话虽如此,我对你正在进行的文本处理很感兴趣。显然,Python在文本处理方面有很多可提供的功能,但从统计上看,在NLTK和剪辑中的模式包等包中也有很多。您只是更喜欢在R中做统计,还是在Python中缺少某些特定的东西?
#1
6
-
Have you already looked into RPy? It's a python interface to R. I guess that would spare you the data handling.
你已经研究过RPy了吗?它是一个到r的python接口,我想这样可以省去数据处理。
-
To backup your NumPy arrays you can use pickle. As it seems to create a lot of overhead when saving huge data, NumPy arrays are best saved using the HDF standard. Here's a article covering that: http://www.shocksolution.com/2010/01/10/storing-large-numpy-arrays-on-disk-python-pickle-vs-hdf5adsf/
要备份NumPy数组,可以使用pickle。由于在保存大量数据时似乎会产生大量开销,所以使用HDF标准可以最好地保存NumPy数组。这里有一篇文章介绍了这一点:http://www.shocksolution.com/2010/01/10/storing-large-numpy-arrays-on-disk- pythonpick-vs-hdf5adsf/
#2
2
Use Rpy, http://rpy.sourceforge.net/, to call R from Python.
使用Rpy, http://rpy.sourceforge.net/从Python调用R。
The caveat is that both R and Python versions need to be exactly the one for which the Rpy binary has been built. You thus need to be careful with the installation.

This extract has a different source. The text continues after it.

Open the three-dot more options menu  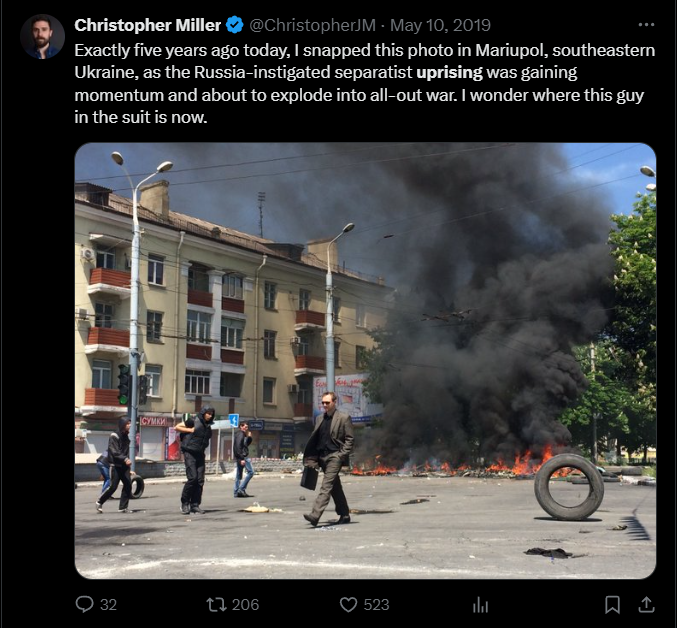[646, 25]
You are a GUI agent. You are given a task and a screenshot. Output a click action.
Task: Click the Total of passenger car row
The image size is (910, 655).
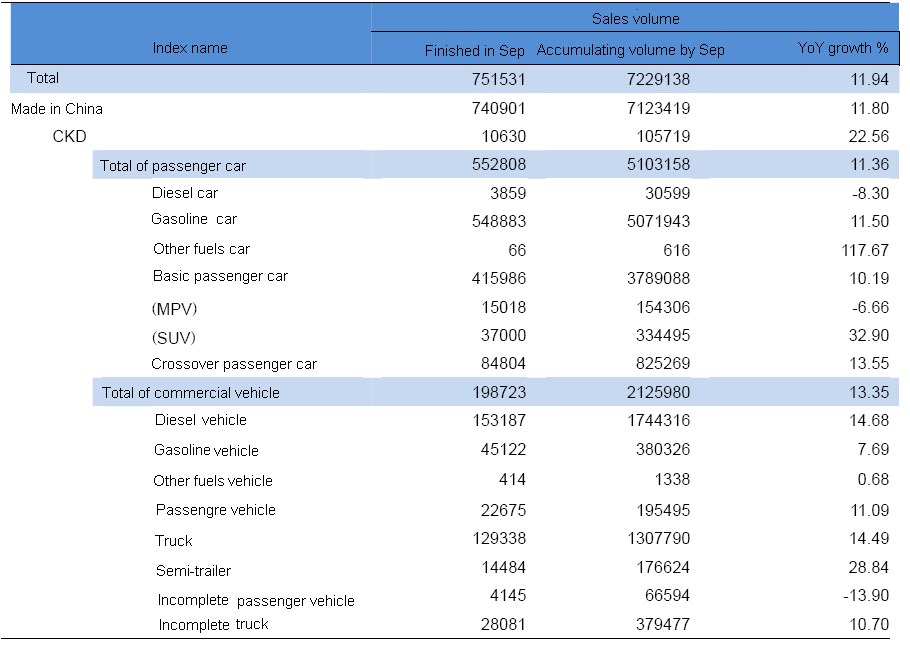(x=173, y=166)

需要注意的是,R和Python版本都必须是Rpy二进制文件所构建的版本。因此,您需要小心安装。
#3
0
I cannot comment on "large data" between shared between R and Python, but I have had a much easier time working with pyRserve than RPy or RPy2.
我无法评论R和Python之间共享的“大数据”,但与RPy或RPy2相比,使用pyrservice要容易得多。
That being said, I am curious about the text processing you are doing? Python obviously has a lot to offer on the text processing side, but statistically there is a lot too in packages like NLTK and the Pattern package from CLiPS. Are you just more comfortable doing stats in R, or is there something specific missing in Python?
话虽如此,我对你正在进行的文本处理很感兴趣。显然,Python在文本处理方面有很多可提供的功能,但从统计上看,在NLTK和剪辑中的模式包等包中也有很多。您只是更喜欢在R中做统计,还是在Python中缺少某些特定的东西?